Stand Up For Dibs

A few years ago, Mayor Daley defended the great Chicago tradition of “Dibs” -- shoveling out a curbside parking space, then defending it by throwing all your old furniture in the street.

“If someone spends all their time digging their car out, do not drive into that spot,” Daley wrote in a press release. “This is Chicago. Fair warning.”

That’s right. You could get your car keyed up. Or worse.

Now that it’s snowing again in Chicago, a busybody named Kevin Lynch is out to end the practice of Dibs by tying signs to trees declaring “This Is A Chair-Free Zone.” If you see one, please do the tree a favor by tearing it down. Here’s Lynch’s argument:

It's long been a Chicago tradition that if you clear your parking spot of snow, you can save it with chairs or other sundry items. It's also long been a Chicago tradition that people here are nice to each other. It’s time the second tradition trumps the first. By ordering Chair-Free Chicago signs, you can declare the front of your building, or your
block, or your whole neighborhood a Chair-Free Zone. A Chair-Free Zone is a place where neighbors act like neighbors. A place where we all hope our shoveled-out parking space is available when we return, but we aren’t selfish enough to try and save the spot.

But as Mayor Daley noted, Dibs is an essential part of the Chicago lifestyle, for many reasons. First of all, no other city has so much snow combined with so little parking. New Yorkers don’t drive, it never snows in Los Angeles, and hardly anybody lives in Buffalo anymore. Dibs encourages civic responsibility by giving residents a motivation for shoveling out curbside spaces the snowplows can’t reach. I’ve seen parking spaces scraped clean all the way to the pavement. I doubt the shovelers would have worked so hard if they’d been shoveling for any mope who drove down the street.
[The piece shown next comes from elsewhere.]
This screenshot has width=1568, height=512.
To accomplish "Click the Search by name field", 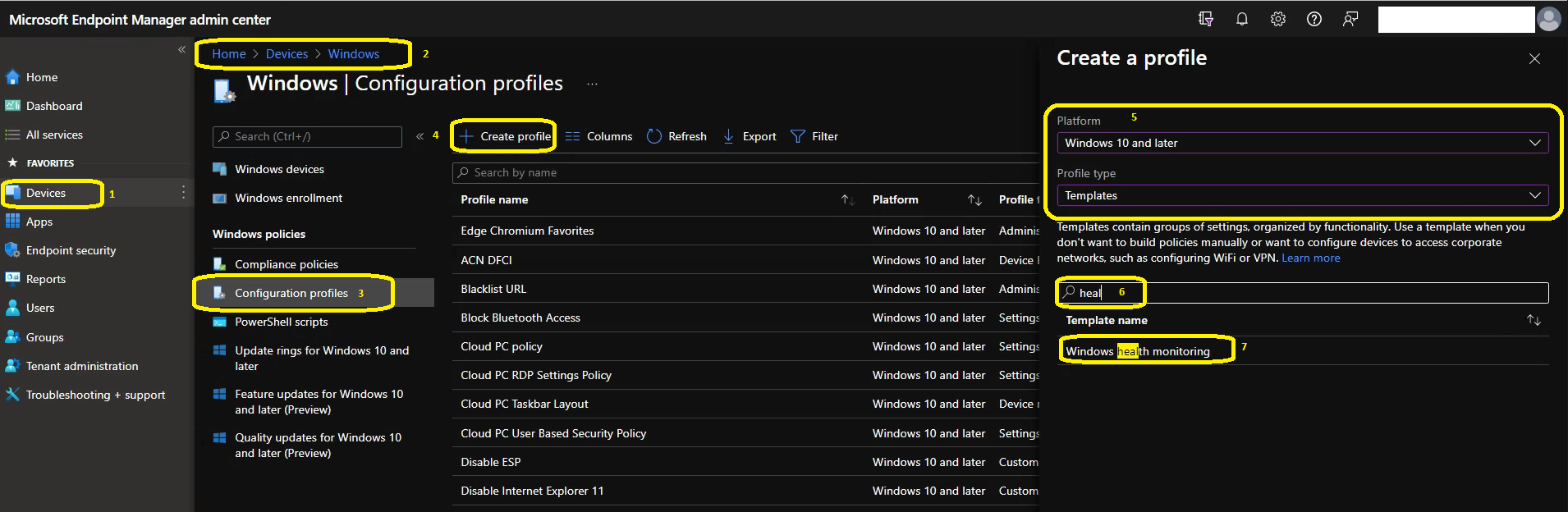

Dibs is also good for the environment. If it weren’t for dibs, thousands of wobbly vinyl kitchen chairs, plastic milk crates, sawhorses, giant stuffed animals, and framed Michael Jordan posters with broken glass would end up in Chicago-area landfills every year. Instead, they are stored in basements and closets, waiting to fill up parking spaces each winter. I have four old wooden chairs from Target, just waiting to become Dibs sentries.

As mayor, Daley knows the political perils of making life hard for Chicagoans during a blizzard. Let’s hope the next mayor stands up for Dibs, too.